RÛM SURESİ 28. Ayeti Ali Fikri Yavuz Meali
Mekke döneminde inmiştir. 60 âyettir. Sûre, adını ikinci âyette geçen “er-Rûm” kelimesinden almıştır.
ضَرَبَ لَكُم مَّثَلًا مِنْ أَنفُسِكُمْ هَل لَّكُم مِّن مَّا مَلَكَتْ أَيْمَانُكُم مِّن شُرَكَاء فِي مَا رَزَقْنَاكُمْ فَأَنتُمْ فِيهِ سَوَاء تَخَافُونَهُمْ كَخِيفَتِكُمْ أَنفُسَكُمْ كَذَلِكَ نُفَصِّلُ الْآيَاتِ لِقَوْمٍ يَعْقِلُونَ ﴿٢٨﴾
Ayet Transkripsiyonu ve Sade Meali
söz öbeklerinin üzerine farenizi sürükleyerek çevirilerini görebilirsiniz. Çevirileri tablo halinde görmek için buraya tıklayın
Kelime | Türkçe karşılığı |
---|---|
darabe | örnek verdi |
lekum | size |
meselen | misal |
min | ...'den |
enfusi-kum | sizin nefsleriniz, kendi nefsleriniz |
hel | var mı, mi? |
lekum | sizin |
min | ...'den |
mâ | şey |
meleket | malik oldu, sahip oldu |
eymânu-kum | sağ el, elleriniz |
min | ...'den |
şurakâe | ortaklar |
fî | içinde |
mâ | şeyler |
razaknâ-kum | size rızık verdik, rızıklandırdık |
fe | artık, böylece |
entum | siz |
fî-hi | orada, onda |
sevâun | eşit |
tehâfûne-hum | onlardan korkarsınız, çekinirsiniz, sayarsınız |
ke | gibi |
hîfeti-kum | sizin korkmanız, çekinmeniz, saymanız |
enfuse-kum | sizin kendiniz, birbiriniz |
kezâlike | işte böyle, bunun gibi |
nufassılu | açıklıyoruz |
el âyâti | âyetler |
li kavmin | kavim için |
ya'kılûne | akıl ediyorlar, akıl ederler |
(Allah), size kendi nefslerinizden örnek verdi. Sizi rızıklandırdığımız şeylerde, sizin sağ elinizin (altında bulunan) sahip olduğunuz (kölelerinizden) ortaklarınız var mı ki (o putlar da Allah’a ortak olsun), böylece onlarla eşit olasınız, onları birbirinizi saydığınız gıbı sayasınız. Akıl eden bir kavim için ayetleri işte böyle açıklıyoruz.
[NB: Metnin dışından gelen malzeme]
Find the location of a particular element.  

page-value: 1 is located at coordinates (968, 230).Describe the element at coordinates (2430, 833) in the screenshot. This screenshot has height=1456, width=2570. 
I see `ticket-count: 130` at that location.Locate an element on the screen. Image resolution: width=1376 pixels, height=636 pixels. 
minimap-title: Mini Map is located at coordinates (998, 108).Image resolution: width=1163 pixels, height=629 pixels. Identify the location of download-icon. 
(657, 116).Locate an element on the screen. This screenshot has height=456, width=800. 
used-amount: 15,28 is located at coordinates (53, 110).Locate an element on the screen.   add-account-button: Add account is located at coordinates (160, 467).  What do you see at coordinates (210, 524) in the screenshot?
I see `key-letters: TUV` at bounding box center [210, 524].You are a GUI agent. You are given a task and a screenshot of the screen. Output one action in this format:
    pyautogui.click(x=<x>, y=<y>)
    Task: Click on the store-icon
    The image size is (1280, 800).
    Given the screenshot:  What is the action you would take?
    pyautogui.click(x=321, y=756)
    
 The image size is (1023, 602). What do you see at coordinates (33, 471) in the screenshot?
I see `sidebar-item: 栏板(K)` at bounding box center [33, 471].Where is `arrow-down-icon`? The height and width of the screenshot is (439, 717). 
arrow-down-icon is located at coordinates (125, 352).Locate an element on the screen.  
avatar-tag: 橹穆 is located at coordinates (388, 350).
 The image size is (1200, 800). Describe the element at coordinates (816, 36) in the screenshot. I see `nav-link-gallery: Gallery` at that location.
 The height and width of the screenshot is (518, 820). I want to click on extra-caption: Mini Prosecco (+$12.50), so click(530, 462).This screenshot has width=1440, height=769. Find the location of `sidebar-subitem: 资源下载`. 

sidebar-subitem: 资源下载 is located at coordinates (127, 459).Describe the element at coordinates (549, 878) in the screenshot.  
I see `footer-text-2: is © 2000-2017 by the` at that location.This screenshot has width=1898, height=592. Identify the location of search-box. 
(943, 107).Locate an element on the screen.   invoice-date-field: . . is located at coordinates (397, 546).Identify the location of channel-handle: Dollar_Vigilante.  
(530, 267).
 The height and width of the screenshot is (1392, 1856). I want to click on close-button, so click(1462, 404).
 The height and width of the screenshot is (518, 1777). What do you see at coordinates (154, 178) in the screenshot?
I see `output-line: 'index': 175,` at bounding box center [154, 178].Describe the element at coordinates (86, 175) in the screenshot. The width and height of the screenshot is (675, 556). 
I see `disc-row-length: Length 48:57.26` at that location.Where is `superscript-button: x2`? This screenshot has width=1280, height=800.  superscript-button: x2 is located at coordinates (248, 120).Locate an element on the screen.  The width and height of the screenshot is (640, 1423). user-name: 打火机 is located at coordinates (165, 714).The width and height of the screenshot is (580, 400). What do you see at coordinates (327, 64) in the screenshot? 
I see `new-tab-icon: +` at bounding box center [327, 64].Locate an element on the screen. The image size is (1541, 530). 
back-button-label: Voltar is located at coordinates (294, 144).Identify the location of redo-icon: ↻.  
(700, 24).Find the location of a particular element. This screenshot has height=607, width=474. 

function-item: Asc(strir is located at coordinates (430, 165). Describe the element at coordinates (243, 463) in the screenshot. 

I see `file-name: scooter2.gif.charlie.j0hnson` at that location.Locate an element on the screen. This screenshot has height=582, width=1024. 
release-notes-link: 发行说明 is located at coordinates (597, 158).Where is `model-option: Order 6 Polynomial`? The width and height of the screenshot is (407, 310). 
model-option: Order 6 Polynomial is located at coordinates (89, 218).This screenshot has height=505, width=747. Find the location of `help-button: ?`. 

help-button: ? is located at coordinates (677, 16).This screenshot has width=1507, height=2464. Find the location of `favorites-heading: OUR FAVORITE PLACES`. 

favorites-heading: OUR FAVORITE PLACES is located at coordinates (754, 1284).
RÛM SURESİ 28. Ayeti Ali Fikri Yavuz Meali
(Allah’ın, mülkünde ortağı olmadığını iyice anlamanız için), O size kendinizden (şöyle) bir temsil yaptı: Size rızık olarak verdiğimiz şeylerde, sahib olduğunuz köleler, size ortaklar değildir; (böyle kölelerinizi mallarınıza ortak yaparak onları sizinle bir tutmazken Allah’ın bazı kullarını ve yaratıklarını O’na nasıl ortak yaparsınız?) Siz (ve onlar), mallarda hiç musavi olur da aranızda birbirinizden, (tek başına mala sahib olma endişesiyle) korktuğunuz gibi, onlardan (kölelerinizden) korkar mısınız? (O halde kölelerinizden bu şekilde korkmaz ve mallarınıza da onları ortak etmeye razı olmazsanız, kullarım olan bazı kimselere, ortaklarım diye ibadet etmekle onların ilâhlarınız olmasına nasıl razı olursunuz?) İşte (kudret ve vahdaniyyetimize delâlet eden) alâmet ve delillerimizi, aklını kullanıb ibret alacak bir kavim için böyle açıklarız.